[Data items]
---

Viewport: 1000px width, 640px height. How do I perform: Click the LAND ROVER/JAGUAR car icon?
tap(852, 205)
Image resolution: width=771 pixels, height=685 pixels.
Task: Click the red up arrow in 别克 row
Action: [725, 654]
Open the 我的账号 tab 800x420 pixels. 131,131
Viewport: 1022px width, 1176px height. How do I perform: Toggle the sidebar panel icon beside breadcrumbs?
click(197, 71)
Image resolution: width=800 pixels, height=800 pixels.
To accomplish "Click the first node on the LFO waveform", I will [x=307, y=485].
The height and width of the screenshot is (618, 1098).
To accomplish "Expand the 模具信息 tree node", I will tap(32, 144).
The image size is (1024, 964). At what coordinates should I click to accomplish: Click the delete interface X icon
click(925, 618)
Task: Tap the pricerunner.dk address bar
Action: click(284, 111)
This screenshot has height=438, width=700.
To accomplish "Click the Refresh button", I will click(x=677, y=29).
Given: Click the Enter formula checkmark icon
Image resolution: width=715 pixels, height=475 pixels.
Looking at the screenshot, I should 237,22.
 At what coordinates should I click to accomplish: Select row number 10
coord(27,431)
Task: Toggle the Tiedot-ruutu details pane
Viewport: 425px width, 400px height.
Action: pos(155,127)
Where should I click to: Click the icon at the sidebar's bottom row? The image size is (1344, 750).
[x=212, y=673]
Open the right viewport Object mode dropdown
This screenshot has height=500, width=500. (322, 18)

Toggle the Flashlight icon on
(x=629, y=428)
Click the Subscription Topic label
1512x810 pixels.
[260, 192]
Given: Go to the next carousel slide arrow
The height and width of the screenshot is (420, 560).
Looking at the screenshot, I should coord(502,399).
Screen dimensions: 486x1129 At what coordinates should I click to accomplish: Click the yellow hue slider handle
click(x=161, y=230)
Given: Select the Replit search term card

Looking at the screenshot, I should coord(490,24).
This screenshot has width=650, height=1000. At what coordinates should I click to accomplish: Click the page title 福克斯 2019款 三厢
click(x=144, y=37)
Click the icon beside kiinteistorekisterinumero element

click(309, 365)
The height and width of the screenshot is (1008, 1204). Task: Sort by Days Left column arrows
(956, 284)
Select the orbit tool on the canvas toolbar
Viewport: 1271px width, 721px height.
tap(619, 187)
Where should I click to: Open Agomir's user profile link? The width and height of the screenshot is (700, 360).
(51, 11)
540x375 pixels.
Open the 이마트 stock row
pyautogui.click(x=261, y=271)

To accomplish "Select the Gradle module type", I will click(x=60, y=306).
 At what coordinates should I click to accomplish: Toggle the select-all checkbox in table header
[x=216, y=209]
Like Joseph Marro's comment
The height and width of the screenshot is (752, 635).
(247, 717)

---

• [YOUR INSTRUCTIONS]
Include both ends. Return the line holding "At what coordinates should I click to accomplish: Toggle" and all lines after it in the records above, exactly as written.

• [ANSWER SECTION]
 At what coordinates should I click to accomplish: Toggle the select-all checkbox in table header
[x=216, y=209]
Like Joseph Marro's comment
The height and width of the screenshot is (752, 635).
(247, 717)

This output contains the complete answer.